Of mice and macaroni

By Kris Ferrazza | Jun 20, 2014

For Valentine’s Day this year I got a big surprise: two mice in a bucket.

Not the most romantic surprise, but a surprise nonetheless.

I went out into our stable to feed Teddy the pony and reflexively reached for the trash can that holds his grain. But instead of feeling the familiar plastic lid, I clawed at empty air. It had been left open the previous night, by a party who will remain nameless (my husband).

Uh oh. I knew what that meant. Open grain buckets and barns are a bad mix. In a heartbeat, I switched on the overhead light and peered into the can. There, huddled together in the bottom, were two adorable mice.

“Aww, I think they’re in love!” I squealed to my daughter, who announced they were disgusting and went back to the house.

The mice weren’t moving, which led me to wonder if they were dead. I phoned the guilty party, my husband, who assured me they most likely were alive, but probably just overfed and unable to scale the slippery sides of the trash can.

“You’ve got an Aroostook County mousetrap, baby,” he said. “Just tip it over outside and let them out.”

But I had a better idea. I placed a long board in the can, thinking they’d use it as a ramp to escape. Then I got my videocamera and waited. And waited. And waited. There was no movement whatsoever. No adorable YouTube worthy footage of them scaling the ramp and jumping to safety like Desperaux.

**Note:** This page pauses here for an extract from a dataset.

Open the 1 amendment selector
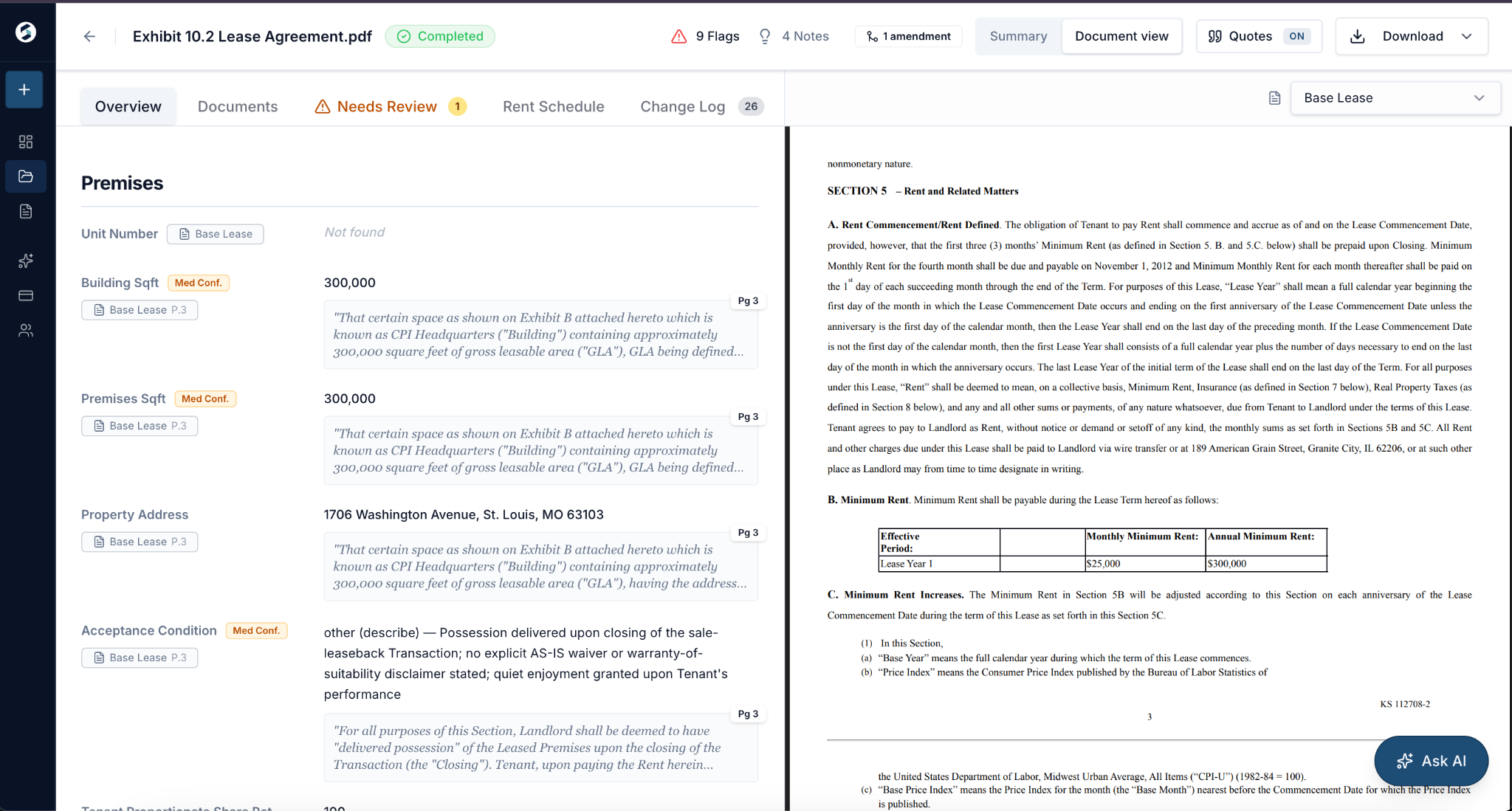Image resolution: width=1512 pixels, height=811 pixels. [909, 36]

So I gave up my plan and followed my hubby’s directions, dragging the can to the front lawn and tipping it over into the snow. One mouse scurried out quickly and then made a beeline for our fieldstone foundation. I’m sure he squeezed himself into the basement where he could wait patiently for the next time my forgetful husband would leave the lid off the grain bin.

The other mouse was not so lively. She wiggled her nose and whiskers, her beady black eyes gleaming, but didn’t move. I kicked the can and said, “Party’s over. Out!” The rotund little mouse looked like Gus from Cinderella. She clearly was in no hurry to leave her all-you-can-eat buffet. Or she was too full to move.

So I tipped up the bottom of the can, spilling a few pellets of grain into the snow. That’s when she decided to make a break for it. She ran a few feet, then stopped to rest. Then she zigged and zagged through the snow, following the trail her sweetheart had made, until she too reached the foundation. Oy vey.

When I turned back toward the house, my dog was standing a vigilant post at the front door, his collie ears perked up and his head cocked to and fro. The cat was staring intently at the cellar door. It’s the circle of life, I guess.

When my dad called that weekend, I filled him in on our mousy encounter, and he traded tales. He related that a few years back his tenant reported finding a single uncooked ziti macaroni on her carpet in the middle of her living room. She asked if he had been in her apartment for any reason, which he had not.

“I don’t even buy this macaroni,” she announced suspiciously.

A former police detective, my 85-year-old father got on the case. He examined the macaroni with his magnifying glass, then headed straight to the basement. Recognizing the pasta as a perfect match for the ziti he keeps stocked in his pantry, he checked the metal shelves and found a one-pound box completely empty.

Most surprising to him was that the box of pasta was on the very top shelf. He suspected a mouse, but could a mouse steal the ziti from the sealed box on the top shelf in the basement, scurry down the shelving, carry it up the stairs, get through a locked door into her apartment and deposit it on her rug?

And furthermore, where was the rest of the missing macaroni?

He retraced the mouse’s steps, and looked around the livingroom. There had to be more pasta somewhere. He checked the tenant’s kitchen, the bathroom, the cupboards, the corners, and the cabinets. A meticulous housekeeper, the tenant assured him that was the only ziti in her house.

Then it hit him. The sofa!

Dad lifted the throw pillows. Nothing. Then he raised the couch cushions, and a pound of raw macaroni spilled onto the floor.

Jackpot!

I was amused by my dad’s story, but wasn’t taking it as seriously as he was.

“I don’t think he acted alone,” he said, dead serious.

“Who?” I asked.

“The mouse,” he said. “He had to have help. This had to be at least a two-mouse job, maybe more.”

Now I was laughing. It just spurred him on more.

“I think it might have been a whole gang, and the more I think of it, they had to be working together,” he said. “They must have looked like the Seven Dwarves. I can just visualize it.”

Hi ho.

And the beat goes on.

Kris Ferrazza is a former reporter, assistant editor, copy editor and columnist with the Courier newspapers. She lives in Waldoboro and wishes a very happy 85th birthday to her father this month.